Il titolo richiama l’idea del quadrato, della cornice, dello schema imposto: una forma che può proteggere e al tempo stesso imprigionare. Ed è proprio su questa ambivalenza che si muoveranno le riflessioni. Quanto le strutture possono essere sostegno e potenziamento dell’individuo e quanto queste invece possono diventare ostacolo alla libertà di espressione e di autodeterminazione?
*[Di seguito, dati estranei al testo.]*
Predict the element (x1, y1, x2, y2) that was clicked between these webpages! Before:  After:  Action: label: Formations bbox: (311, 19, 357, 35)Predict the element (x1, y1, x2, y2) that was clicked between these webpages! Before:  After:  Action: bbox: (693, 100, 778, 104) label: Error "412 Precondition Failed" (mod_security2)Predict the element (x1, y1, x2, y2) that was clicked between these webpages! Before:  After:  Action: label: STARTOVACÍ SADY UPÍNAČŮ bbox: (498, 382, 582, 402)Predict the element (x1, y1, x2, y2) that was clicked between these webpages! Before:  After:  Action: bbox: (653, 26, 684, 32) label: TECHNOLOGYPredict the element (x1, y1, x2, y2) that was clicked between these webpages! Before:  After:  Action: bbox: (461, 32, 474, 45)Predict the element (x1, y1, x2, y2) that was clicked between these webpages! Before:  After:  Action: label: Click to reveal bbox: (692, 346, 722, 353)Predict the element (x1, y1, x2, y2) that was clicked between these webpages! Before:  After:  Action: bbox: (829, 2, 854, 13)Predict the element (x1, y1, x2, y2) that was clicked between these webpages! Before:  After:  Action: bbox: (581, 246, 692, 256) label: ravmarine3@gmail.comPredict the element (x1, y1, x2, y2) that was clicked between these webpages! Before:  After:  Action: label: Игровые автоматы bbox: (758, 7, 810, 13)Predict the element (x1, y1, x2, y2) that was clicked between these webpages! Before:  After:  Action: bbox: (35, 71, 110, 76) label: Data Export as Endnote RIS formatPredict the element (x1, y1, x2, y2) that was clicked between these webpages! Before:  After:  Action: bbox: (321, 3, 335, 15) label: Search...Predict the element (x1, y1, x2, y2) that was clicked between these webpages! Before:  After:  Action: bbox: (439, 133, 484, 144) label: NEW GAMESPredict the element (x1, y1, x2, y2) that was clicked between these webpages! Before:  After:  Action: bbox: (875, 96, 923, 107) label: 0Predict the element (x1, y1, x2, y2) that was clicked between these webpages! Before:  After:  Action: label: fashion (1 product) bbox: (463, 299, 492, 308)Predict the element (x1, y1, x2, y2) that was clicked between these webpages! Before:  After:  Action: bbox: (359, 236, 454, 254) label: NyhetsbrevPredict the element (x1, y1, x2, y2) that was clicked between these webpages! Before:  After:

Quanto ci percepiamo inquadrati e quanto in questo inquadramento ci sentiamo protetti, nascosti o castrati?
La riflessione prende ispirazione da L’Istituzione Negata di Franco Basaglia e dal pensiero di filosofi e sociologi che hanno indagato il concetto di “istituzione totale”: quei sistemi chiusi – manicomi, carceri, ospedali – capaci di definire, contenere e talvolta soffocare l’identità individuale.